▶ _RAW DATA_:
"""

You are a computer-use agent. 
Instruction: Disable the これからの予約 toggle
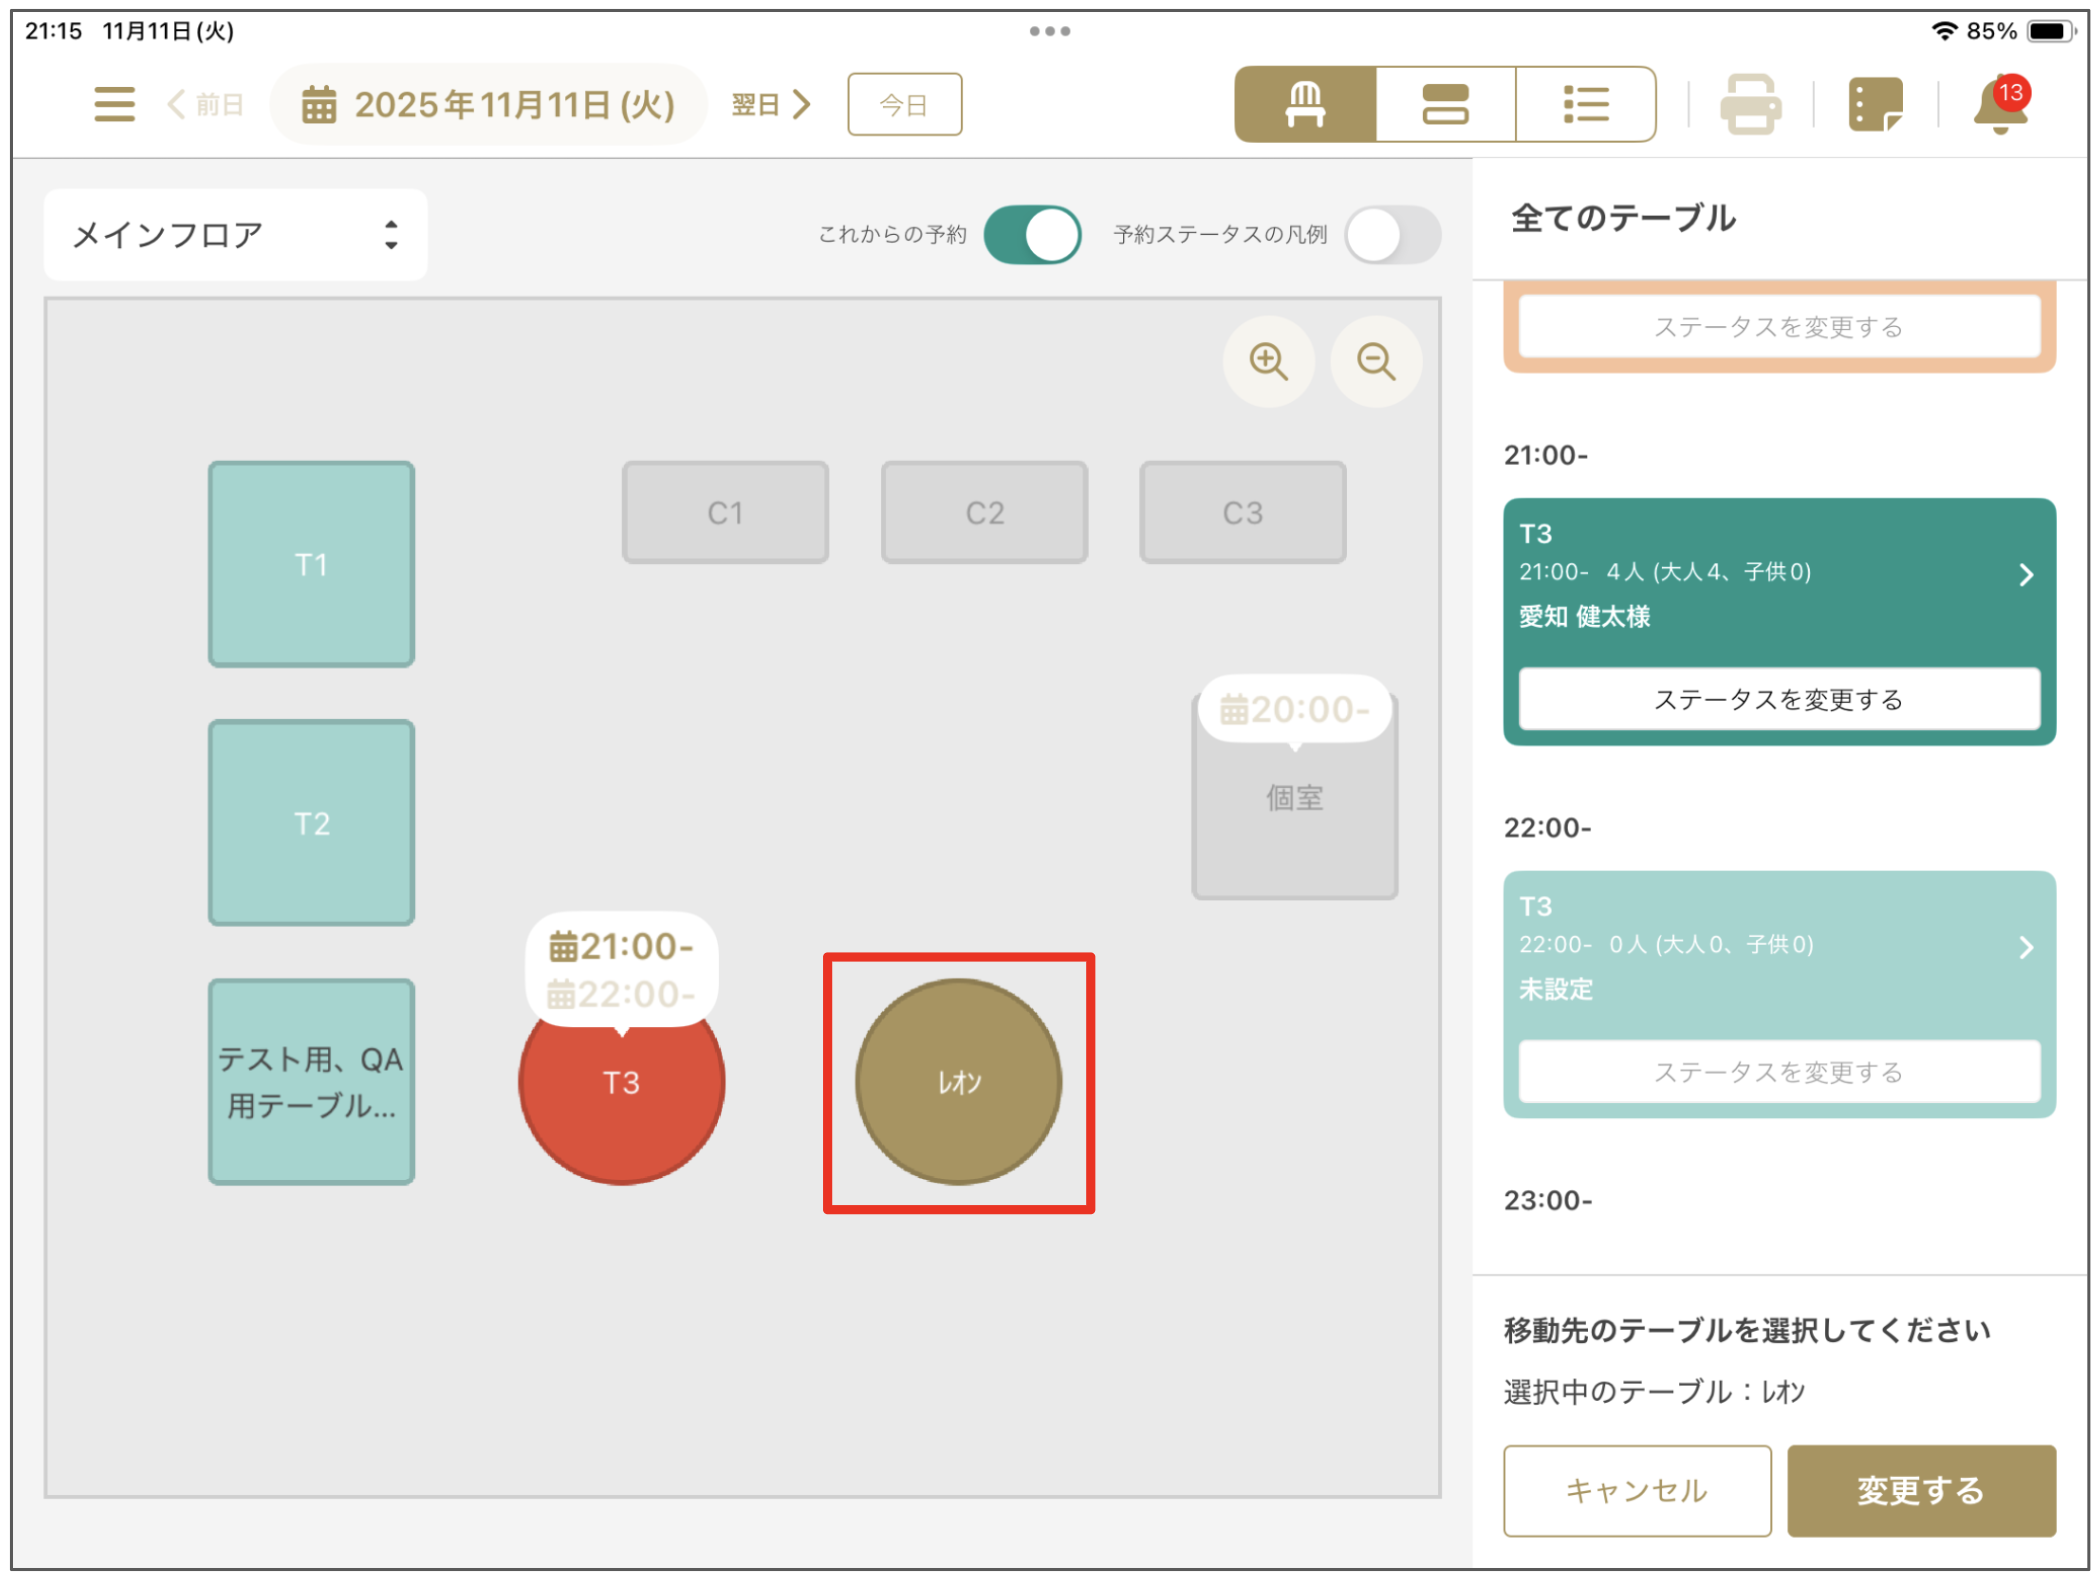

"""
"""

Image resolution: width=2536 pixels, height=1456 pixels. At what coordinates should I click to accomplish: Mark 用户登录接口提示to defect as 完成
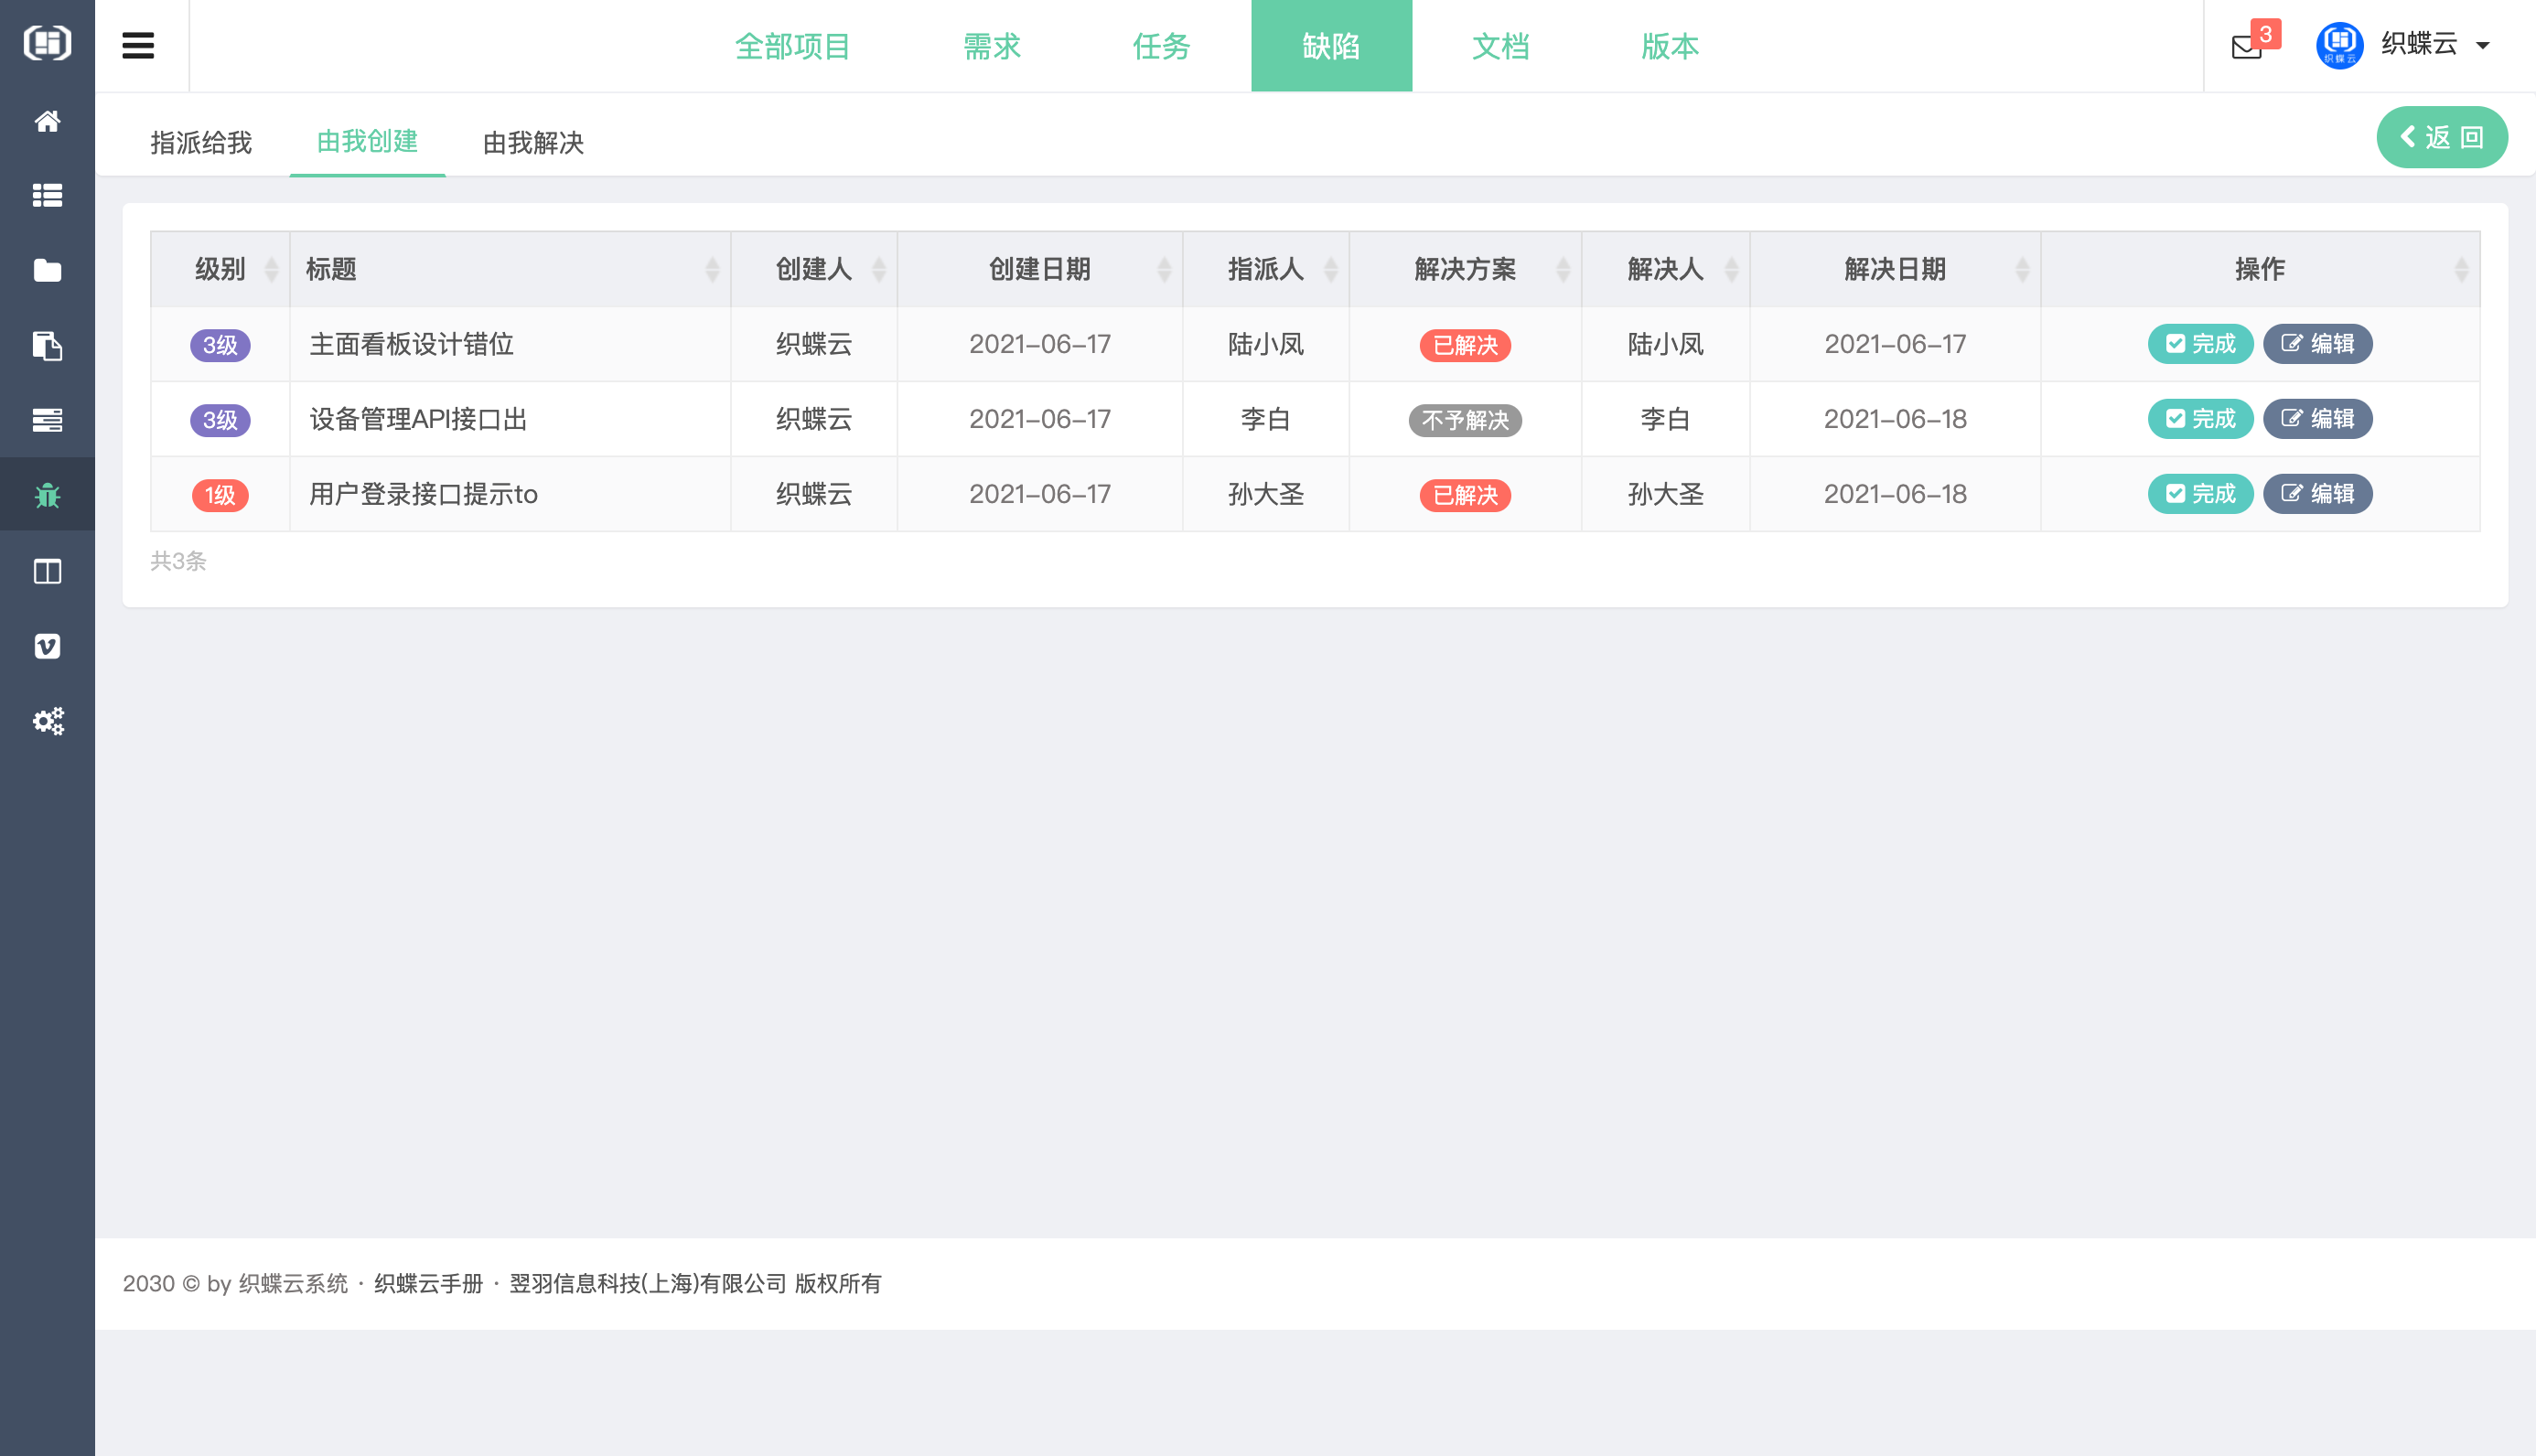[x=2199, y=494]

"""
"""

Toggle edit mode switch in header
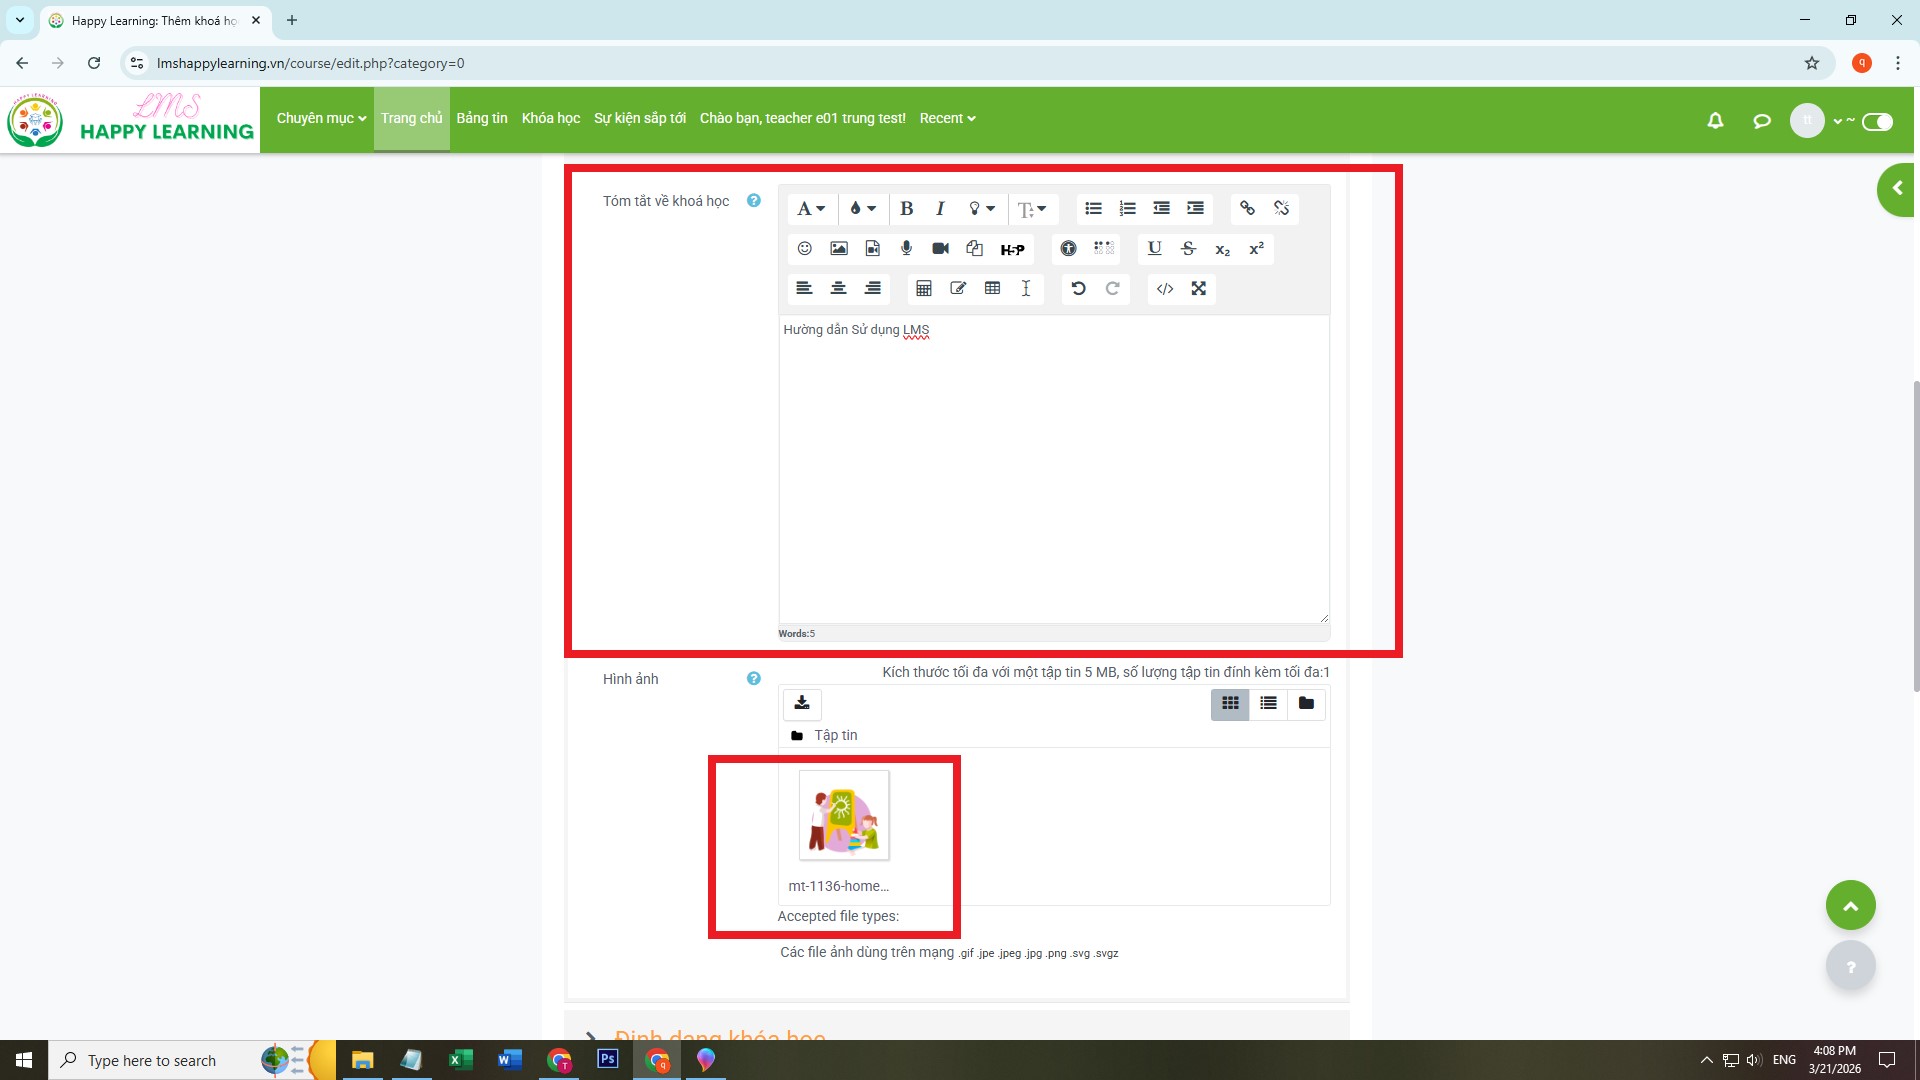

"""

▶ _WHAT NEEDS TO BE DONE_: Look in the material above for the line with "You are a computer-use agent." and the line with "Instruction: Disable the これからの予約 toggle", and transcribe exactly those lines and all lines between them, nothing more.

▶ _RESPONSE AREA_:
You are a computer-use agent. 
Instruction: Disable the これからの予約 toggle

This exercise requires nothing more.